PROBLEM DETAILS
From the material below, list every line containing "Scholarships".

<<<<

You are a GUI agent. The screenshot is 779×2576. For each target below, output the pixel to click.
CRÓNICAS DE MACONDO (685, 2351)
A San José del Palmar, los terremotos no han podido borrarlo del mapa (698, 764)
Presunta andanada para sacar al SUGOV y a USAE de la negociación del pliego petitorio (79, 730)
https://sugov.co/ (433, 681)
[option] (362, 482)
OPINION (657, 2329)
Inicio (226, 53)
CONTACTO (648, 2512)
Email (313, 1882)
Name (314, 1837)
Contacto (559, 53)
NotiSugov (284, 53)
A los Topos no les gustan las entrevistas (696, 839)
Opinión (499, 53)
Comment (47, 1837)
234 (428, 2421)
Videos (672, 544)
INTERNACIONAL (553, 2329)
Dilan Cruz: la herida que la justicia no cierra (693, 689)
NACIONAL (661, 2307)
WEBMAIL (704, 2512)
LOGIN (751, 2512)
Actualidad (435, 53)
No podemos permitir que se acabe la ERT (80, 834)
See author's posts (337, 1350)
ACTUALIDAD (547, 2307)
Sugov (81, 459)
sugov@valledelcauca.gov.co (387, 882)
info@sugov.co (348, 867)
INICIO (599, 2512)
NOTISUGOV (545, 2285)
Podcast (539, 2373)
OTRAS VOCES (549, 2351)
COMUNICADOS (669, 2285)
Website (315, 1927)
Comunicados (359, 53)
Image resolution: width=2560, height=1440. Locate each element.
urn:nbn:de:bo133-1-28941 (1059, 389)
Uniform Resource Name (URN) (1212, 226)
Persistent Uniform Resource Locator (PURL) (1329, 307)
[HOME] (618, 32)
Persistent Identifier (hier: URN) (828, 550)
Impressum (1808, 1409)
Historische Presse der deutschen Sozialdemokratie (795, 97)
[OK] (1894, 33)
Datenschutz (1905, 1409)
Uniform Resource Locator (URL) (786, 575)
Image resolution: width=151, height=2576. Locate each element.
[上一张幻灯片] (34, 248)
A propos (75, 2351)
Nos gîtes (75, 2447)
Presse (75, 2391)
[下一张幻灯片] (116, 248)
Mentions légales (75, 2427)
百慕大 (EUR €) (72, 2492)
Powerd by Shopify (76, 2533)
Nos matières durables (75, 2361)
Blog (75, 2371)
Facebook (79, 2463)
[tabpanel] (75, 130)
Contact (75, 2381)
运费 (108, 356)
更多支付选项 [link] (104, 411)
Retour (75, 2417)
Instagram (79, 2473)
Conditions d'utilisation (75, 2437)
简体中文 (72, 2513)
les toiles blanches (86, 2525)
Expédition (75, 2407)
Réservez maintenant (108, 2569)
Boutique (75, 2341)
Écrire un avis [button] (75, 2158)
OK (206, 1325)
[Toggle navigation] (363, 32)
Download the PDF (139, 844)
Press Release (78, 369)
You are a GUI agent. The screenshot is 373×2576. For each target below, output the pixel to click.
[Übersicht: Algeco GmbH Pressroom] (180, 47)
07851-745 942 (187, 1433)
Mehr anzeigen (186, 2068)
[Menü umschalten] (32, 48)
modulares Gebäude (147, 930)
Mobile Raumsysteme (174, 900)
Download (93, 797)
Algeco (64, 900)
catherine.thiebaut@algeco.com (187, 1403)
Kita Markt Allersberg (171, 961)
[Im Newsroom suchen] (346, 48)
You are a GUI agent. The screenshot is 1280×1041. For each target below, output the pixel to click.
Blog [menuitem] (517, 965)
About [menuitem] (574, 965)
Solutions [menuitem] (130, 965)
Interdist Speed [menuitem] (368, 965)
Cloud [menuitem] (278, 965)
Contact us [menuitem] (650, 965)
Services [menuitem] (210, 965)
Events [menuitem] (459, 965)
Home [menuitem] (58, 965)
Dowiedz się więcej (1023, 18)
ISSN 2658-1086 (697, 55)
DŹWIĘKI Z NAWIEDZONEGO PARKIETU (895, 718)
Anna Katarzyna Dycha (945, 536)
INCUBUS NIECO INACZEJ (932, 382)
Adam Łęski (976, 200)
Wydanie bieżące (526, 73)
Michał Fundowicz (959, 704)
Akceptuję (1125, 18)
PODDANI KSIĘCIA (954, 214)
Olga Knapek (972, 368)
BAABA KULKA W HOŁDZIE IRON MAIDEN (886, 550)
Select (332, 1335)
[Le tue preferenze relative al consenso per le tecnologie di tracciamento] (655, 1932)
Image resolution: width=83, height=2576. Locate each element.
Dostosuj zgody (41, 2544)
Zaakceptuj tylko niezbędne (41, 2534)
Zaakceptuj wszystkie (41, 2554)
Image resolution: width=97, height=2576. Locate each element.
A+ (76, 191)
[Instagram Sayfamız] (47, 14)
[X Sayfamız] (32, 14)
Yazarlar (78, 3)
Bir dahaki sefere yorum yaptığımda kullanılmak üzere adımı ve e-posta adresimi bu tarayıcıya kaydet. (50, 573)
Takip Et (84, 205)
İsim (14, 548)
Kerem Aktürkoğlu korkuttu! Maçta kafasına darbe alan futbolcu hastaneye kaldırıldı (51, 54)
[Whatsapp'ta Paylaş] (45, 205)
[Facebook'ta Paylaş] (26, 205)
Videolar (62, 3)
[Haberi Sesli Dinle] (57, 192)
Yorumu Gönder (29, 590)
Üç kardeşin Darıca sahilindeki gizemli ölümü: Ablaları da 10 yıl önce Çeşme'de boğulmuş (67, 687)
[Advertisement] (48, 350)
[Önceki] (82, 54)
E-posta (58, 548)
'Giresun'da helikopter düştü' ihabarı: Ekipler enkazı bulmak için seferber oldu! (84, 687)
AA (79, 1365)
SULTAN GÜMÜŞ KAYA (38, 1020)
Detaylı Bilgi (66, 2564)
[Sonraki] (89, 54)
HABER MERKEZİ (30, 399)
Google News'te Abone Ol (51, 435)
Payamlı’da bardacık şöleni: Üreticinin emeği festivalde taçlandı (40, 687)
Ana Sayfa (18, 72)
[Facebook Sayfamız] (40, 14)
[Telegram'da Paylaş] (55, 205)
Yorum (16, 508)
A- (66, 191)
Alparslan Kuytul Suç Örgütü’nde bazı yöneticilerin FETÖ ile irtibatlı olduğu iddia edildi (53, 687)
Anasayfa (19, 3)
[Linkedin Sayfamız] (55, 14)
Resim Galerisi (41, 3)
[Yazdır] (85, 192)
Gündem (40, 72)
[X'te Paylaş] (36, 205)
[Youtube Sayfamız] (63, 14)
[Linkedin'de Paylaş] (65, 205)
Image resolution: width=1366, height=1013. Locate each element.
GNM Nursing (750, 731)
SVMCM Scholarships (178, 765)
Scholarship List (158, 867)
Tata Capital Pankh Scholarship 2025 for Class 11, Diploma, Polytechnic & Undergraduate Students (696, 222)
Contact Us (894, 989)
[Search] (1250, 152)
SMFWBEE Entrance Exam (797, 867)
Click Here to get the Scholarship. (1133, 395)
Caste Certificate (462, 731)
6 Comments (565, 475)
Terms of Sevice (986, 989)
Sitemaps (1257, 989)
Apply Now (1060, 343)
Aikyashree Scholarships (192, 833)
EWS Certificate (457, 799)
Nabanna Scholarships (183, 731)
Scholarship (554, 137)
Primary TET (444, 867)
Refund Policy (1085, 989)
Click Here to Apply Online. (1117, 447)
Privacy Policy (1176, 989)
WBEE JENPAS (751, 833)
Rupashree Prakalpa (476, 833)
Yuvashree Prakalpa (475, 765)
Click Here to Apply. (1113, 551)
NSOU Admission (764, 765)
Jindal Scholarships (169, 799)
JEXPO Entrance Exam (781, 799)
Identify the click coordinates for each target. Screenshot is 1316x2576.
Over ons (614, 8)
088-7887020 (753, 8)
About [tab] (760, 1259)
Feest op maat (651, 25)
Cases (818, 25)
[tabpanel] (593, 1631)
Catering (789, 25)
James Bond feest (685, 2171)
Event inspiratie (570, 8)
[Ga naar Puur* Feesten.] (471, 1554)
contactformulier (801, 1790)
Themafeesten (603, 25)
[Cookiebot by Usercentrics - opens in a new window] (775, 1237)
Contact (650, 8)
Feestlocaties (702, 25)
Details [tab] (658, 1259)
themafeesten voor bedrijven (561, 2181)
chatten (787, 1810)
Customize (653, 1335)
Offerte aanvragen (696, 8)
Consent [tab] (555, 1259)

>>>>

TASK ANSWER
SVMCM Scholarships (178, 765)
Aikyashree Scholarships (192, 833)
Nabanna Scholarships (183, 731)
Jindal Scholarships (169, 799)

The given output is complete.